[[ Information given open ]]

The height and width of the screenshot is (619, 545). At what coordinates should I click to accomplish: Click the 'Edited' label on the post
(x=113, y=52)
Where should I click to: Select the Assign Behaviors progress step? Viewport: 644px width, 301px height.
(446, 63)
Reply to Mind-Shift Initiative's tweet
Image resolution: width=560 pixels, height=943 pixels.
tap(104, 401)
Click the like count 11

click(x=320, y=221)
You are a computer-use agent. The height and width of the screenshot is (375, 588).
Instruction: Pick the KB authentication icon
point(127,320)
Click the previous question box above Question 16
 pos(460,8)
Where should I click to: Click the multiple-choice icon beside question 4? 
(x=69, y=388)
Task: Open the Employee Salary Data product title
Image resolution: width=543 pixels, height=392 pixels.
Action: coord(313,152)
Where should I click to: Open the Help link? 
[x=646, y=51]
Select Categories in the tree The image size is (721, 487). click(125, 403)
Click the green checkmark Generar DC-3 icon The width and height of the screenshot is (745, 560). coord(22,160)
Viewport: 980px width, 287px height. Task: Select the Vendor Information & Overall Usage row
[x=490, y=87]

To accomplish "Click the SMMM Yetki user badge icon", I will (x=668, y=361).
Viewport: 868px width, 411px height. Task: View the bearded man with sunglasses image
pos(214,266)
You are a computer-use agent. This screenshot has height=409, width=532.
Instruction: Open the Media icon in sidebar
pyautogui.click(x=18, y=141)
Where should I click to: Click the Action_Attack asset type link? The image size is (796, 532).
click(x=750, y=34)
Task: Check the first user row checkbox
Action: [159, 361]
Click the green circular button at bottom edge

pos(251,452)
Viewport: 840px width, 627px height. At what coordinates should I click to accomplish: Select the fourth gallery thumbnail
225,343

[[ Information given closed ]]

Exercise directions:
Starting at the line with "Where should I click to: Click the Action_Attack", copy every line up to and including the last one in the entries above.

Written response:
Where should I click to: Click the Action_Attack asset type link? The image size is (796, 532).
click(x=750, y=34)
Task: Check the first user row checkbox
Action: [159, 361]
Click the green circular button at bottom edge

pos(251,452)
Viewport: 840px width, 627px height. At what coordinates should I click to accomplish: Select the fourth gallery thumbnail
225,343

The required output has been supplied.